** Opening Record set block **
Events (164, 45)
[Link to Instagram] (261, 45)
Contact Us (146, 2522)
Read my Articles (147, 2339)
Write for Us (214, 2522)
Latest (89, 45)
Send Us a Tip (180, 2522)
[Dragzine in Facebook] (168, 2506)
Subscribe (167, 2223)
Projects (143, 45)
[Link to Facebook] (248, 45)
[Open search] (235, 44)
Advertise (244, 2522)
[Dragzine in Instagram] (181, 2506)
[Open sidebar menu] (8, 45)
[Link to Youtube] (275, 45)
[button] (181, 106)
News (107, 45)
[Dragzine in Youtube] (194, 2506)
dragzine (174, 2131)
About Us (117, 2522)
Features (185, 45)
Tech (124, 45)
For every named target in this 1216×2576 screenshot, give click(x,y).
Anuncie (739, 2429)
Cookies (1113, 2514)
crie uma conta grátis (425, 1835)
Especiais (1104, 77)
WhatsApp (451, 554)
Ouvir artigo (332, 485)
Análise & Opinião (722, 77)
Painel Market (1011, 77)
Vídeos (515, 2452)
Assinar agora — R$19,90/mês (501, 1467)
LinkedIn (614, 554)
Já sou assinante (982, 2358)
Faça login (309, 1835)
** Closing Record set block **
**Problem statement:**
Write down every line of the data exactly as it appears above.

**Answer for this exercise:**
Events (164, 45)
[Link to Instagram] (261, 45)
Contact Us (146, 2522)
Read my Articles (147, 2339)
Write for Us (214, 2522)
Latest (89, 45)
Send Us a Tip (180, 2522)
[Dragzine in Facebook] (168, 2506)
Subscribe (167, 2223)
Projects (143, 45)
[Link to Facebook] (248, 45)
[Open search] (235, 44)
Advertise (244, 2522)
[Dragzine in Instagram] (181, 2506)
[Open sidebar menu] (8, 45)
[Link to Youtube] (275, 45)
[button] (181, 106)
News (107, 45)
[Dragzine in Youtube] (194, 2506)
dragzine (174, 2131)
About Us (117, 2522)
Features (185, 45)
Tech (124, 45)
For every named target in this 1216×2576 screenshot, give click(x,y).
Anuncie (739, 2429)
Cookies (1113, 2514)
crie uma conta grátis (425, 1835)
Especiais (1104, 77)
WhatsApp (451, 554)
Ouvir artigo (332, 485)
Análise & Opinião (722, 77)
Painel Market (1011, 77)
Vídeos (515, 2452)
Assinar agora — R$19,90/mês (501, 1467)
LinkedIn (614, 554)
Já sou assinante (982, 2358)
Faça login (309, 1835)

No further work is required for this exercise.